Which brings us back to Bibi. And the idea that if you don't keep up with the times, the truths you may fervently believe to be eternal, may very soon deserve the designation Fiction.

This month, Benjamin Netanyahu made it official: Nothing has changed. Nothing will change. Not in Tehran, not in Hebron. Nowhere. Not on his watch.

On the nuclear front, rather than wait and see what new ground Iranian President Hassan Rohani might break in a visit to the United Nations this week, Netanyahu chose a truly inauspicious time to shelve himself near a copy of The Emperor's New Clothes:

Setting out sweeping conditions which Iran will certainly reject, and which even friends of Israel may view as intentionally unrealistic - conditions far beyond the "red line" he drew at the United Nations a year ago - Netanyahu told his cabinet:

"A recalcitrant state that develops or acquires weapons of mass destruction is certainly likely to use them.

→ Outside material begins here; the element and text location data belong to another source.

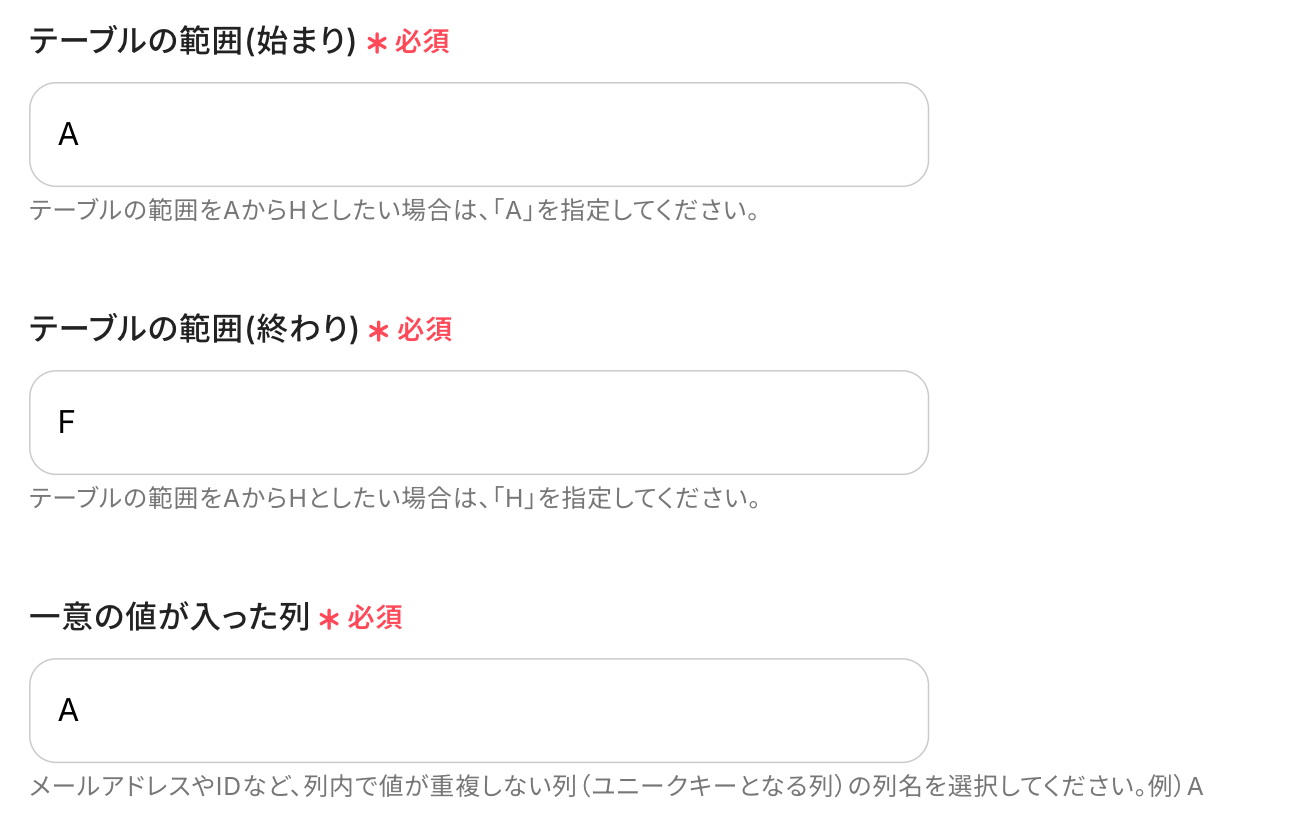Click the テーブルの範囲(始まり) label
The height and width of the screenshot is (840, 1308).
pyautogui.click(x=193, y=42)
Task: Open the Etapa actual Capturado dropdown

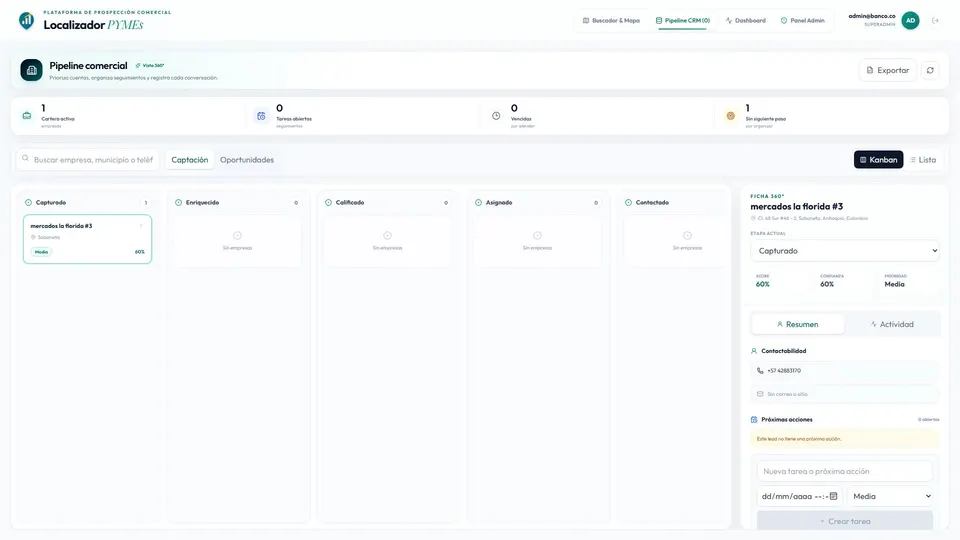Action: (x=845, y=251)

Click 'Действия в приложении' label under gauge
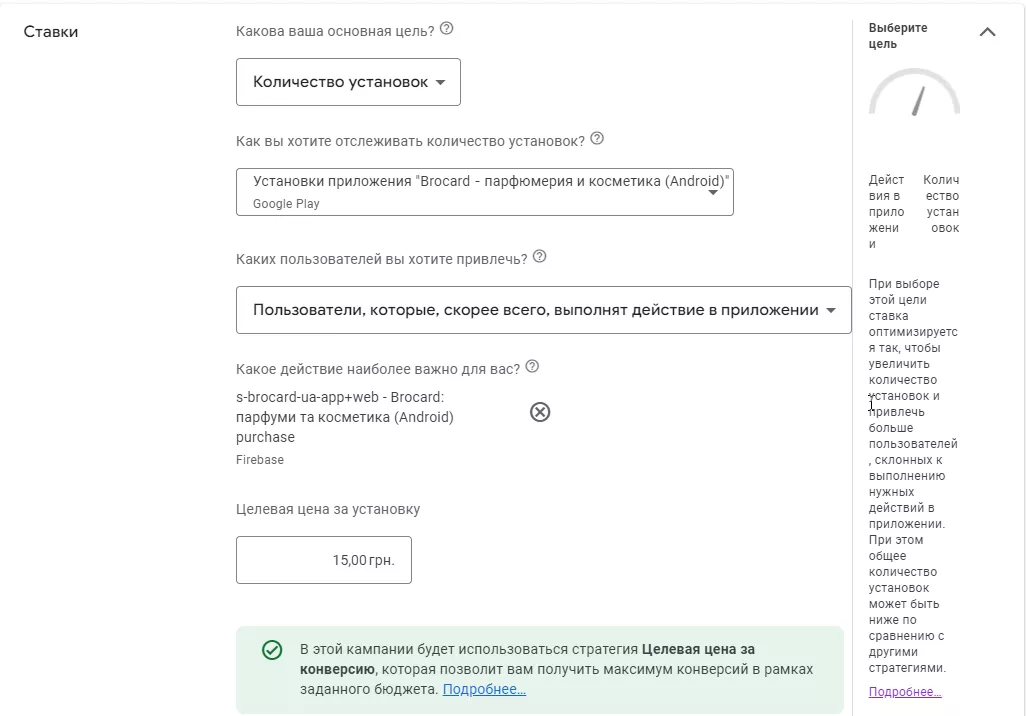click(x=886, y=212)
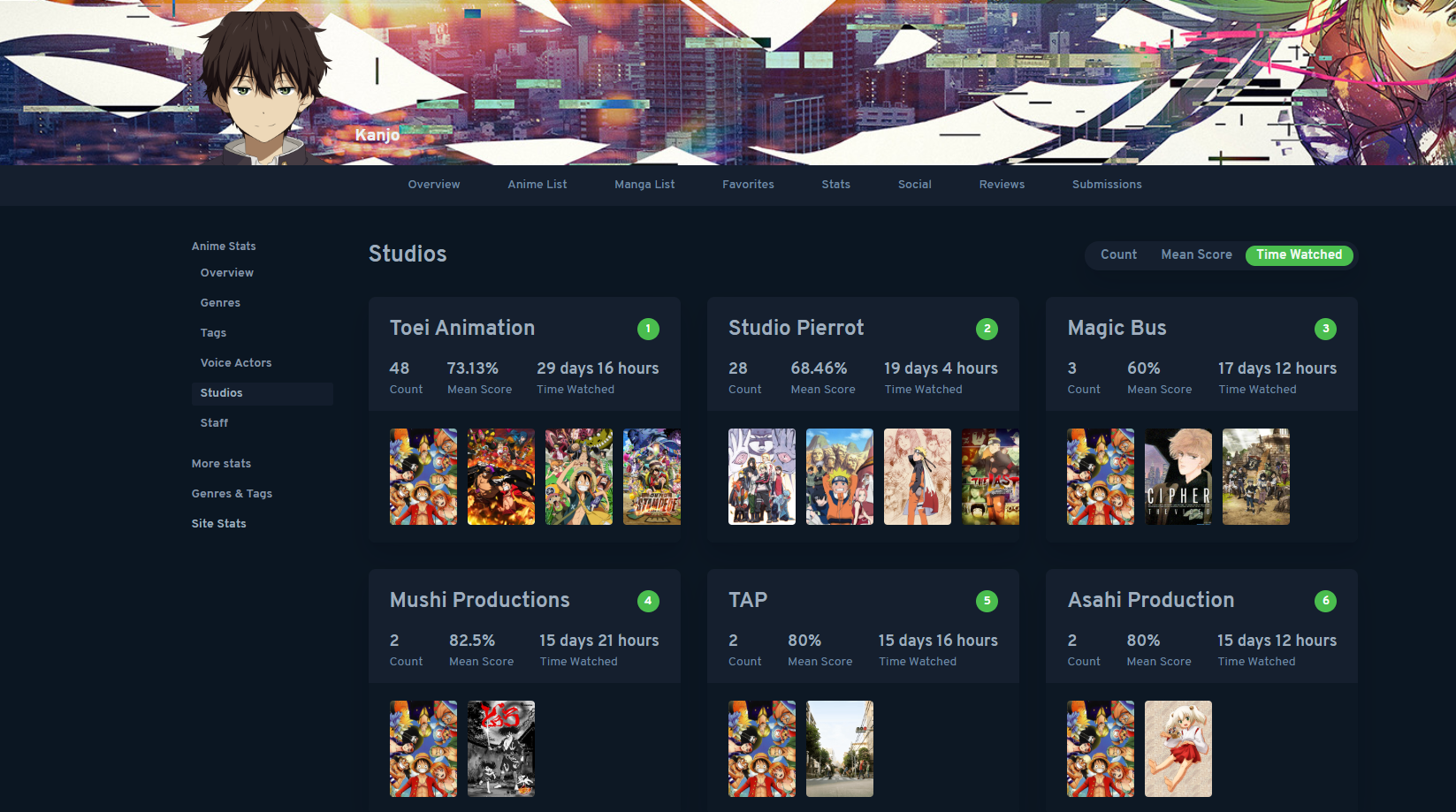Open the Cipher cover under Magic Bus

(x=1178, y=477)
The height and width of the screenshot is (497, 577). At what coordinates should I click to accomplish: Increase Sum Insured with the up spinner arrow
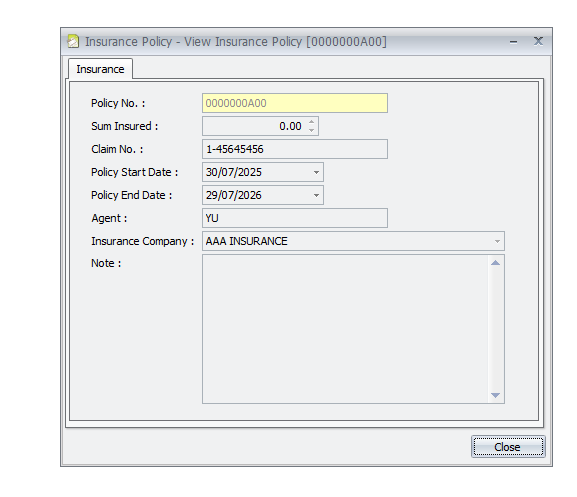[312, 122]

It is possible to say that ultimately it will use them."

Then there's Hebron, the Dimona Reactor of fundamentalist Jewish extremism. On Sunday evening, a sniper shot dead an Israeli soldier on duty in the West Bank city, where less than a thousand Jews live in heavily guarded compounds surrounded by a quarter of a million Palestinians.

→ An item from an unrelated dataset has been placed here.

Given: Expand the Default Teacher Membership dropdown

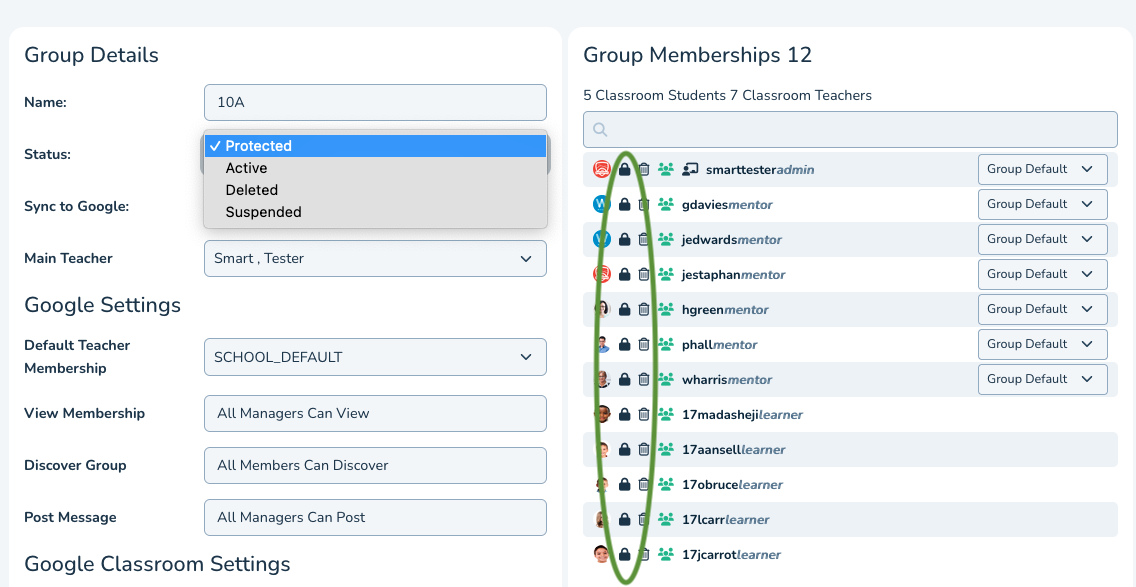Looking at the screenshot, I should [x=375, y=357].
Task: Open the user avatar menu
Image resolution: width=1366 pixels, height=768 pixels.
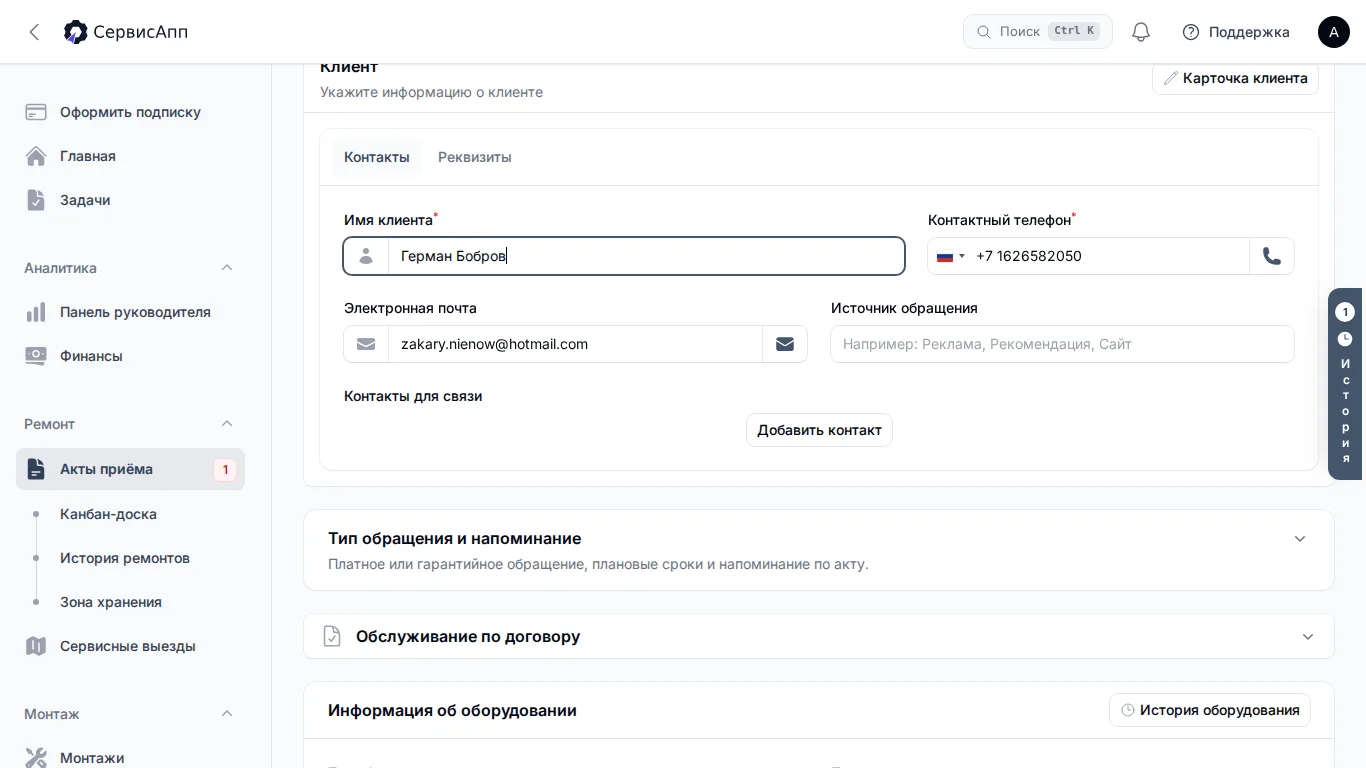Action: 1334,32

Taking swift action which even the Israeli right knew to be suspect and likely empty of authority – except for its capacity to incite further violence – Netanyahu ordered that settlers be allowed to move back in to a Hebron house from which the IDF had forcibly expelled them not long ago.

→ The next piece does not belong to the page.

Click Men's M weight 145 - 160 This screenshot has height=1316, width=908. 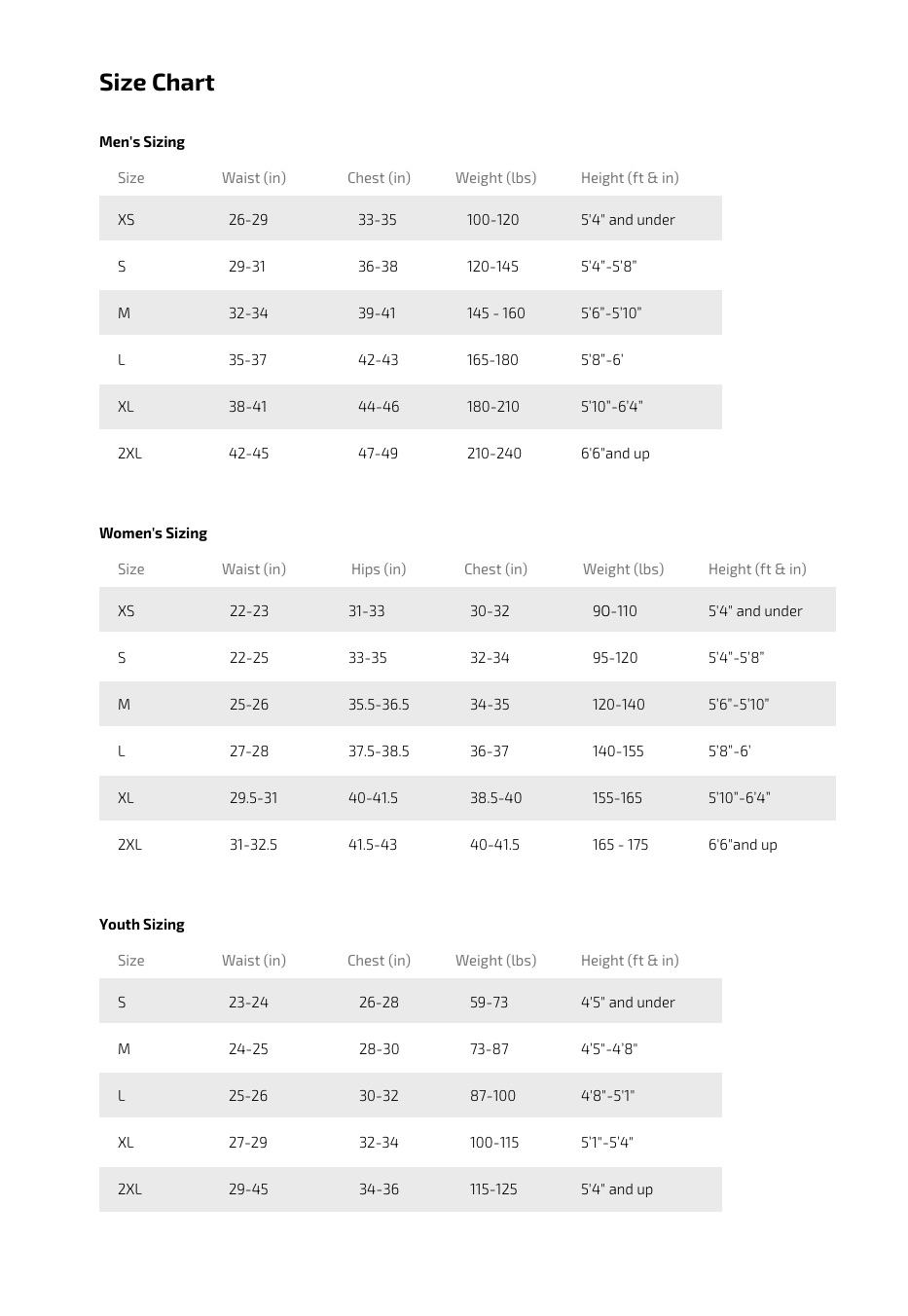(495, 313)
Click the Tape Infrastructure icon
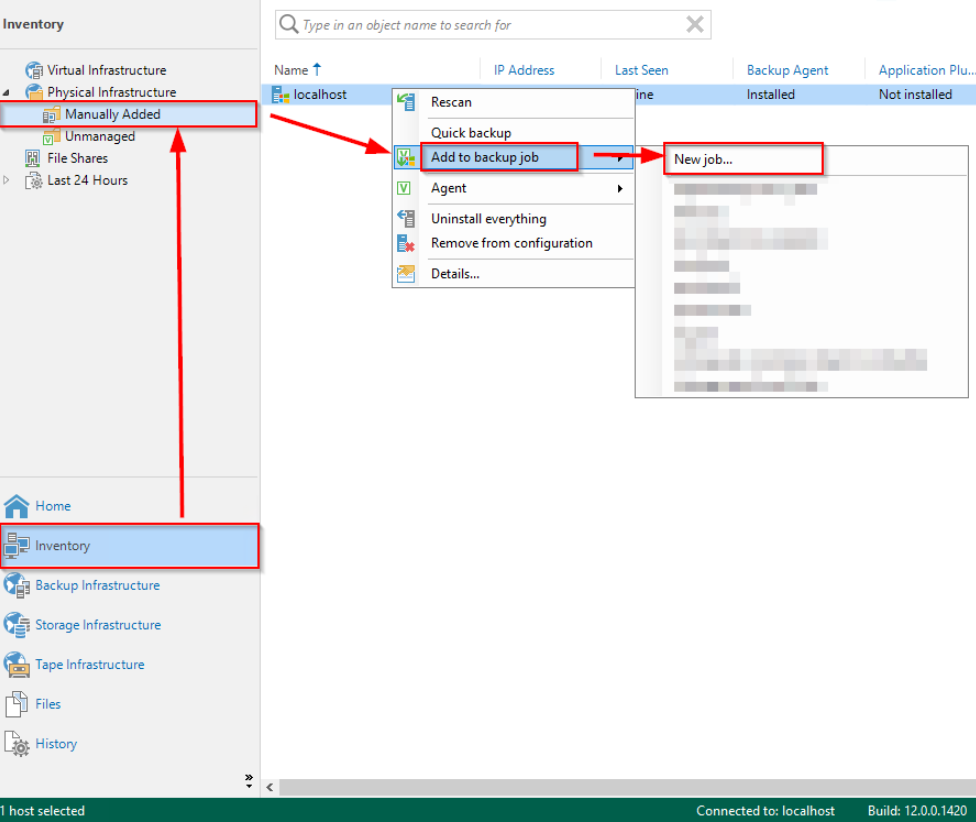Screen dimensions: 976x822 [17, 664]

In remarks widely compared and contrasted to those of Yitzhak Rabin, who pledged to pursue peace as if there were no terrorism, and pursue terrorists as if there were no peace process, Netanyahu declared:

"We will continue to fight terrorism and strike at terrorists with one hand, and strengthen settlement with the other."

These are not the acts of a vigorous leader heading a nation toward a better future. These are the acts of a bitter old man, his future increasingly behind him.

This is Netanyahu's message to the world, and to us:

The purpose of Iran is to be Israel's mortal enemy, Hitler in a turban. The purpose of Hebron is incitement. And the purpose of Israel is not to find a safe, democratic, affordable place for Jews and Arabs to live within borders recognized by the world and, for that matter, by its only real ally.

No, the bottom-line purpose of this Israel is to settle the West Bank and East Jerusalem, even if that means settling on Palestinian-owned land. Even if that means forcing Bedouin and other Arabs off their lands and destroying their rickety dwellings while leaving illegally squatting settlers in place, building their homes with brick, mortar, and government sanctioned water. Even if that means alienating the United States and the majority of its Jews, further alienating Europe, and daring – begging - the United Nations to mire Israel ever deeper in isolation and international scorn. Even if that means ever wider boycotts.

Even if – especially if - that means no peace.

For years, suggesting a product-unrealized Start-Up Nation software CEO, the prime minister's toyed with the idea of a grand exit strategy – as in the Hebrew understanding of "Exit" – making an enormous high-tech killing in one stroke. Sealing your place in history overnight. Clinching a master stroke that redeems you for all that time you've wasted and the ideas that went nowhere and the supporters now disenchanted and gone.

Like bombing Iran.

Or making peace with the Palestinians.

Or even, and at the very least, fostering affordable housing.

As things stand now, however, with housing much less affordable than it was during the social protests two years ago – unless you're a settler, of course; with an Israeli governing coalition in open mutiny against peace talks; and with Iran proving increasingly uncooperative with the image of the New Nazi, Netanyahu would do well to open a new chapter. A shock ending, perhaps. Maybe something real, something that has to do with hope.

Either that, or he may find that his place in history, in the end, turned out to be on the Remaindered shelf.